Genomic studies of chimeric mitochondria in cybrids from Solanaceae
Palmer, Jeffrey D.   
Indiana University Bloomington, Bloomington, IN, United States

""""""""Genomic studies of chimeric mitochondria in cybrids from Solanaceae"""""""" This research will be conducted primarily in Argentina at Universidad Nacional de Cuyo in collaboration with Dr. Marma Virginia Sanchez Puerta, as an extension of R01 GM070612-4. The study of mitochondrial genome evolution, dynamics, uptake of foreign DNA, and interactions with the nuclear genome is essential to a deep understanding of the eukaryotic cell. Mitochondrial genomes provide an excellent system to increase our knowledge of genome rearrangements, chimeric genes, nuclear- cytoplasmic incompatibilities, and horizontal gene transfer (HGT). Plant mitochondria are unique in their propensity to acquire genes by HGT. The most pervasive example of HGT in eukaryotes involves the cox1 intron, which encodes a putative homing endonuclease that increases the frequency of the intron's fixation via horizontal transfer. We propose to study aspects of the interactions between two distinct mitochondrial genomes that recombine in a cybrid plant obtained by protoplast fusion experiments. During cybrid formation, the two mitochondrial parental types and their genomes (only one containing the cox1 intron) will fuse, resulting in a hybrid mitochondrial genome. We will establish some 20 cybrid lines derived from somatic crosses between cox1 intron-containing and -lacking species in order to address the following two aims: First, we will test the hypothesis that the cox1 intron encodes a functional homing endonuclease in plants, assess rates of intron colonization, and measure lengths of exonic coconversion tracts that accompany intron insertion.
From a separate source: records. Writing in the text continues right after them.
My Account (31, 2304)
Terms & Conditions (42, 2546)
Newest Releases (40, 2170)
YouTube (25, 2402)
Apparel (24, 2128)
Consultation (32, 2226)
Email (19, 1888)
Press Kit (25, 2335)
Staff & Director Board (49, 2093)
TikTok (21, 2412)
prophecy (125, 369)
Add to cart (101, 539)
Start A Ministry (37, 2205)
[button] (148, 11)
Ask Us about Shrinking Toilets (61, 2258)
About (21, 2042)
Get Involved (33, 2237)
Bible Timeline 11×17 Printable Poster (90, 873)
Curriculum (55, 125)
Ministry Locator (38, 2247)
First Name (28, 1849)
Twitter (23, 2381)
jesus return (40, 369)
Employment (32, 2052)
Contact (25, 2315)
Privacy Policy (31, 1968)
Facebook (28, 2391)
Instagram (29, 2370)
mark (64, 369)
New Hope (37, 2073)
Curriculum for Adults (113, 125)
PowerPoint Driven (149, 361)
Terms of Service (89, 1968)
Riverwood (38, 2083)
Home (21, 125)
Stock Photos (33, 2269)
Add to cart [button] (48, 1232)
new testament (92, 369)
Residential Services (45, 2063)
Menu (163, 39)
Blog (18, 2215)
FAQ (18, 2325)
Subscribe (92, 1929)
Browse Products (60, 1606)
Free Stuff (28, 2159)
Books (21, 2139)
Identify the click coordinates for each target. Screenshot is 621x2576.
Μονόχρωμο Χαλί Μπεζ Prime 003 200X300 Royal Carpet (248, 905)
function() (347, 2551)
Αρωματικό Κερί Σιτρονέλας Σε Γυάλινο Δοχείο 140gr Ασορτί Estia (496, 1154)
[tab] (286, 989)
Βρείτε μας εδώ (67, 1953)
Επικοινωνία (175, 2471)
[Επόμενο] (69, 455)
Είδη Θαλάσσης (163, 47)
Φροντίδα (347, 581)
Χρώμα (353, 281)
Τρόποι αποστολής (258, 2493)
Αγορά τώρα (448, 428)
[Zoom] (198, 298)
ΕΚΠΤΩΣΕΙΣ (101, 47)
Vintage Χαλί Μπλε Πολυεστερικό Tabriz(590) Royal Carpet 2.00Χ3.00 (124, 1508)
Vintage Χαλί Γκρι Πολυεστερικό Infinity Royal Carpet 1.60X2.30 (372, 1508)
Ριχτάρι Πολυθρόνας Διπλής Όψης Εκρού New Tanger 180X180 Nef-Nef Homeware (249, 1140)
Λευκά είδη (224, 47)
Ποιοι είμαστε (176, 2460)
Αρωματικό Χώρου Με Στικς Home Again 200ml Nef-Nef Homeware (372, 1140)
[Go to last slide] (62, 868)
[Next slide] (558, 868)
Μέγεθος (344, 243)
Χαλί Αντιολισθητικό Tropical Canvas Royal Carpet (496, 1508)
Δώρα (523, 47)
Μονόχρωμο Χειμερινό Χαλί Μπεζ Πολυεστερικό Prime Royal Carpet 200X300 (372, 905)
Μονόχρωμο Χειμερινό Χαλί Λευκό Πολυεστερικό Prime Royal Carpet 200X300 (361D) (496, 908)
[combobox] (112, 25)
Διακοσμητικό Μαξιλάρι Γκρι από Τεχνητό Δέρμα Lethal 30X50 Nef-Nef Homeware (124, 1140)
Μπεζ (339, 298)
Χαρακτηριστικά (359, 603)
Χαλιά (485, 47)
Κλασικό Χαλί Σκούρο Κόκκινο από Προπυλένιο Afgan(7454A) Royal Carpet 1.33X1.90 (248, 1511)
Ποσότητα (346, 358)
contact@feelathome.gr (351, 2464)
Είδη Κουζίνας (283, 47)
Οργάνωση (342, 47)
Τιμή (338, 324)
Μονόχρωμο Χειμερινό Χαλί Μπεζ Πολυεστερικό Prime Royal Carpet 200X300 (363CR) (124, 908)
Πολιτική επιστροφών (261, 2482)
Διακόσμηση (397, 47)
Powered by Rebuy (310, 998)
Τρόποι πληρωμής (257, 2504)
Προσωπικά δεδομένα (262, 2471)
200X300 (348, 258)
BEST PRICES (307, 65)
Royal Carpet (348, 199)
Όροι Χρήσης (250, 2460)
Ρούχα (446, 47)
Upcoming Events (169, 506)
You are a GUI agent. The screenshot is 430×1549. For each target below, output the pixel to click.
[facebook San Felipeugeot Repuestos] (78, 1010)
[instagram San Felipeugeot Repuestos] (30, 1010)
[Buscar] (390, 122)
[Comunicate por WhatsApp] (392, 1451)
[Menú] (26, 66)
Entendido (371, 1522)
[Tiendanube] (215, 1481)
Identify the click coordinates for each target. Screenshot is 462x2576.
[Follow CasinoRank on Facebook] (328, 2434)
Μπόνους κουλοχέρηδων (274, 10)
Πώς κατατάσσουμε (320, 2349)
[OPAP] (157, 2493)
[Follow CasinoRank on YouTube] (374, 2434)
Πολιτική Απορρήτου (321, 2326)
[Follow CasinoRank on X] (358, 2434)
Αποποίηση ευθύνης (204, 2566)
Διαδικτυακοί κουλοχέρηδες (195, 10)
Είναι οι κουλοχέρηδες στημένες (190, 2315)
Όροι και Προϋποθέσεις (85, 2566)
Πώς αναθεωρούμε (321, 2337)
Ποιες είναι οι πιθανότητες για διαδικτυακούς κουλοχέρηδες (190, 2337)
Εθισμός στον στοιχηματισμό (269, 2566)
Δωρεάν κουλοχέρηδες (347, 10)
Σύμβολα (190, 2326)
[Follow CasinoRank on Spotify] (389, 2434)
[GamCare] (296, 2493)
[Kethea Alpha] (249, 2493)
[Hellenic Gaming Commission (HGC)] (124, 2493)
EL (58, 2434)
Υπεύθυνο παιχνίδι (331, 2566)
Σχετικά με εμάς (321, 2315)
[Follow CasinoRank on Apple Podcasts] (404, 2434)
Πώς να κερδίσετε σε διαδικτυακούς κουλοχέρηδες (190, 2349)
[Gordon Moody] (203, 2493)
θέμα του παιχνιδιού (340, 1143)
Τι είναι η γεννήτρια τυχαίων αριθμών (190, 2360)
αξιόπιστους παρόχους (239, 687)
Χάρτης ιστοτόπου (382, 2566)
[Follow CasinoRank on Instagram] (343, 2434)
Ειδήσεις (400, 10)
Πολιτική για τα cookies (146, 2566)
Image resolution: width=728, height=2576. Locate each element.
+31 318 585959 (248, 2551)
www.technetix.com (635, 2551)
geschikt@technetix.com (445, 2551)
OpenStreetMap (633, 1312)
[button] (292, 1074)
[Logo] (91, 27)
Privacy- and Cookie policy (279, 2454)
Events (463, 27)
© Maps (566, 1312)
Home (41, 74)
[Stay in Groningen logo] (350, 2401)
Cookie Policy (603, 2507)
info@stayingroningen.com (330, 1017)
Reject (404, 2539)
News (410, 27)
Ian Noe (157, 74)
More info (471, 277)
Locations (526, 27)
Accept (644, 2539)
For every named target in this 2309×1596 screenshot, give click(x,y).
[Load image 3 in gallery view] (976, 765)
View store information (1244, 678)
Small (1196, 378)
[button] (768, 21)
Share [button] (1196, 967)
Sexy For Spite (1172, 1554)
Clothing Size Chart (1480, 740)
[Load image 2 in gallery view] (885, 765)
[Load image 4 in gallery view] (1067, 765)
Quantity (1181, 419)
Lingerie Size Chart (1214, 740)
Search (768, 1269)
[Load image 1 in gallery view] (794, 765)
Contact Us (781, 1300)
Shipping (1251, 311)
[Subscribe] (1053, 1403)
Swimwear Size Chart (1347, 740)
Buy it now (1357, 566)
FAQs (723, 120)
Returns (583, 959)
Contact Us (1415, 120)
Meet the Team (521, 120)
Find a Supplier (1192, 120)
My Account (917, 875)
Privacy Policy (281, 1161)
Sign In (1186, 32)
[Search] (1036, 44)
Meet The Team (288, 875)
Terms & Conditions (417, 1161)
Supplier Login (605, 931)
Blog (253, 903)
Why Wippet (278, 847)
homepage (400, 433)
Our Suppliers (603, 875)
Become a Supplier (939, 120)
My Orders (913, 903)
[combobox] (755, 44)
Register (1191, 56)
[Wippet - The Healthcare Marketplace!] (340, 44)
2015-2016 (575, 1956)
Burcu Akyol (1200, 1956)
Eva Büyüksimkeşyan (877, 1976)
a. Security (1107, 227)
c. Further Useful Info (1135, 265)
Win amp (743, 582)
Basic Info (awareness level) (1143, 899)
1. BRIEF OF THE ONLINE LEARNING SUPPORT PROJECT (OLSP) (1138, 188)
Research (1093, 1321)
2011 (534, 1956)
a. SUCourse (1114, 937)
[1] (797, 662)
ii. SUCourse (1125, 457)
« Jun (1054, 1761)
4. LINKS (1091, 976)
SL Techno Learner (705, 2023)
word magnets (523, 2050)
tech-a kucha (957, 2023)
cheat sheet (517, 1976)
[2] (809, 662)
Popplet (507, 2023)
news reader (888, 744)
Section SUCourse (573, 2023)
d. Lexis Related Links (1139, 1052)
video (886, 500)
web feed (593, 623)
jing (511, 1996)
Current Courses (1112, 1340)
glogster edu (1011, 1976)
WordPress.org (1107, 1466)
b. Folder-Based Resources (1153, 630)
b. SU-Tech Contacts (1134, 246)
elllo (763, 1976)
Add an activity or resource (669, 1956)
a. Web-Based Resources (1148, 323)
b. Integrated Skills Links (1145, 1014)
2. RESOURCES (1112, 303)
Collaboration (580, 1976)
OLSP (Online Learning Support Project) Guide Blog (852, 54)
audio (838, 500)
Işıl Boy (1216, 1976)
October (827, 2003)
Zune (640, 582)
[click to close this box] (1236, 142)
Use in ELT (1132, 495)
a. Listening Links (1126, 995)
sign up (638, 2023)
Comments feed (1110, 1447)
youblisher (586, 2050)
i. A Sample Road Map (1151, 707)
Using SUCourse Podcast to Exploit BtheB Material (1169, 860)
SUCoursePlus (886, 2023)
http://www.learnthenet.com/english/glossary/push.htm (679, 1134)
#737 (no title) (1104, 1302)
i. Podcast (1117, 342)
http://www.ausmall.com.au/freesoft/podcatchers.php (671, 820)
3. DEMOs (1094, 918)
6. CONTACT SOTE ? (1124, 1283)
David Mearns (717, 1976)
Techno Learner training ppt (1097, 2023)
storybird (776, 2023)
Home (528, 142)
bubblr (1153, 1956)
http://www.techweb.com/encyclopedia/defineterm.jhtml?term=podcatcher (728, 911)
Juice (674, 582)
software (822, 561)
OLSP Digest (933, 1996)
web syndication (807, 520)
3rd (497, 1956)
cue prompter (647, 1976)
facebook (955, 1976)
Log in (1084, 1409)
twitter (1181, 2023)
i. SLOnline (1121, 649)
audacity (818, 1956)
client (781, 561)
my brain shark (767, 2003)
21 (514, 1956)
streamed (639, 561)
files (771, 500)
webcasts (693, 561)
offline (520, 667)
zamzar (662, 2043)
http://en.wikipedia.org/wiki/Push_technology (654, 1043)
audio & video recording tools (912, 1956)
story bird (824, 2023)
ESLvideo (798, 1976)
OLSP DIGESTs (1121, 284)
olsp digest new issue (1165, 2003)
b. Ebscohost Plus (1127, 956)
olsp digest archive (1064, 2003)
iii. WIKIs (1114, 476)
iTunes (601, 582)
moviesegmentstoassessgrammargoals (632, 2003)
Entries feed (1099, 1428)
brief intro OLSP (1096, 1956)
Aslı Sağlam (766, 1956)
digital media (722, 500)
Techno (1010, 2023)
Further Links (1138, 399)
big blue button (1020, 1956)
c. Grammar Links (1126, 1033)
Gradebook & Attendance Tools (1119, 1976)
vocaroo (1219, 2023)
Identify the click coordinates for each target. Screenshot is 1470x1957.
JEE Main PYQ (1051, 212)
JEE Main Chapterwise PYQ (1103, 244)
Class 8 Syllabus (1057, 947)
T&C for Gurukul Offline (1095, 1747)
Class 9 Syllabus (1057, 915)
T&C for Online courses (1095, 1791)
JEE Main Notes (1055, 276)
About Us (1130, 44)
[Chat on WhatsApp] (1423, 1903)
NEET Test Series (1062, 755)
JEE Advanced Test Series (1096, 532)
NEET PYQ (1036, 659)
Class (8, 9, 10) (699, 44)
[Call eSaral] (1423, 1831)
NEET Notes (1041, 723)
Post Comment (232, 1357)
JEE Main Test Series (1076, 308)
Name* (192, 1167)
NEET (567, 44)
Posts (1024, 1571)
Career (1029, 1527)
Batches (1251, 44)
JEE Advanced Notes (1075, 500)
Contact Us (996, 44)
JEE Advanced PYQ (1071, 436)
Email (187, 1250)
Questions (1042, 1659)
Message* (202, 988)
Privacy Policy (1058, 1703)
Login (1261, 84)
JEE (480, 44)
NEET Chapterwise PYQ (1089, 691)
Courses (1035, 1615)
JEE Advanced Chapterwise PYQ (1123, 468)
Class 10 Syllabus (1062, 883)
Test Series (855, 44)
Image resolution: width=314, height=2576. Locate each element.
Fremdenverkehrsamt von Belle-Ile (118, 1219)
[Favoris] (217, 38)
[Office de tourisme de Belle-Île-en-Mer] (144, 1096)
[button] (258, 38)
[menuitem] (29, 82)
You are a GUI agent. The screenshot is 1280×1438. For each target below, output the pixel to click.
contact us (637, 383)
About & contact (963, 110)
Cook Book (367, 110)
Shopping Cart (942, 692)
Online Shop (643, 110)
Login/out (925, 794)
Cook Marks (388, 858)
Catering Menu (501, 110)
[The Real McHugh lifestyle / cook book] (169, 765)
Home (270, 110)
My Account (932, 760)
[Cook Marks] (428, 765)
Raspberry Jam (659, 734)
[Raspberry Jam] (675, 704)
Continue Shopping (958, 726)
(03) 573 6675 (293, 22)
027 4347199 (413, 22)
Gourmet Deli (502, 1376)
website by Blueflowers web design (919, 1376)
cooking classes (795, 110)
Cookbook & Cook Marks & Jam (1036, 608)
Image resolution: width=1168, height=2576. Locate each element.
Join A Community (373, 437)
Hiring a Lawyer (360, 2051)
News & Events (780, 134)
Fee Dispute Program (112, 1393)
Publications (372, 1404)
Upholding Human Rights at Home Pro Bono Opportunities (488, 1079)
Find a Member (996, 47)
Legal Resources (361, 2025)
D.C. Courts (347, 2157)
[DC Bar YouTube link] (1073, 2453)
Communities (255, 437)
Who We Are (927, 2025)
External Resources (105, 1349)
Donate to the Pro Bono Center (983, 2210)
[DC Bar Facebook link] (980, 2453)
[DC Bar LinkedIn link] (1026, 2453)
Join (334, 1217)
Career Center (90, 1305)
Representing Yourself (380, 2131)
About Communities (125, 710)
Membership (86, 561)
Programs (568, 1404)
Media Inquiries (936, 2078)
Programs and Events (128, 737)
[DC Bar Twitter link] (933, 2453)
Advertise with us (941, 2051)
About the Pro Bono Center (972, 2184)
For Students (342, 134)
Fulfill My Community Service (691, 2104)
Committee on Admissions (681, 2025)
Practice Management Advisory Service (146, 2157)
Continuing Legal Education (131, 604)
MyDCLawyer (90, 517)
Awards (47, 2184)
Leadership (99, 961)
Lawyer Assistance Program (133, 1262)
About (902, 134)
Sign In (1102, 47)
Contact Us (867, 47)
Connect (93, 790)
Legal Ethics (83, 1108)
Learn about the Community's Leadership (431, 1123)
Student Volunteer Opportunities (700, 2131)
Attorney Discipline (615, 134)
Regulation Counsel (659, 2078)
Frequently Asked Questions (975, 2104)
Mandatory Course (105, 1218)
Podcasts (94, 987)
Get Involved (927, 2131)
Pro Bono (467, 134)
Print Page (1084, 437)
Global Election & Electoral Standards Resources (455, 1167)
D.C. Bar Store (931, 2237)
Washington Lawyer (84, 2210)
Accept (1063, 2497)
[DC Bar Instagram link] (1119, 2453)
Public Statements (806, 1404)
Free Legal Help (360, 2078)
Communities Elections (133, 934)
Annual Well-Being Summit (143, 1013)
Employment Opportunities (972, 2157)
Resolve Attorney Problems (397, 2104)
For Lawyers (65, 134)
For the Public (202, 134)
Second, we will sequence and analyze the entire mitochondrial genomes of up to 20 cybrid lines. This will serve as an experimental model for recapitulating the natural process of HGT in plant mitochondria and will provide a rich picture of the process and pattern of mitochondrial genome recombination at various levels. Maintenance of an intact, functioning mitochondrial genome is critical for survival. Given the many molecular parallels between plants and animals, this project will be valuable for the development of both animal gene therapy and plant genetic engineering.

Public Health Relevance

Genome rearrangements, nucleotide substitutions, and the introduction of foreign DNA shape the mitochondrial genomes of eukaryotes and often have severe consequences for human health, as evidenced by several important mitochondrially-inherited diseases. In addition, the key experimental organism of this study (tobacco) is widely used as an expression system for biopharmaceutical production of vaccines, antibiotics, and a number of therapeutic proteins. Understanding the molecular mechanisms of mitochondrial DNA evolution is therefore of considerable importance to human health and disease.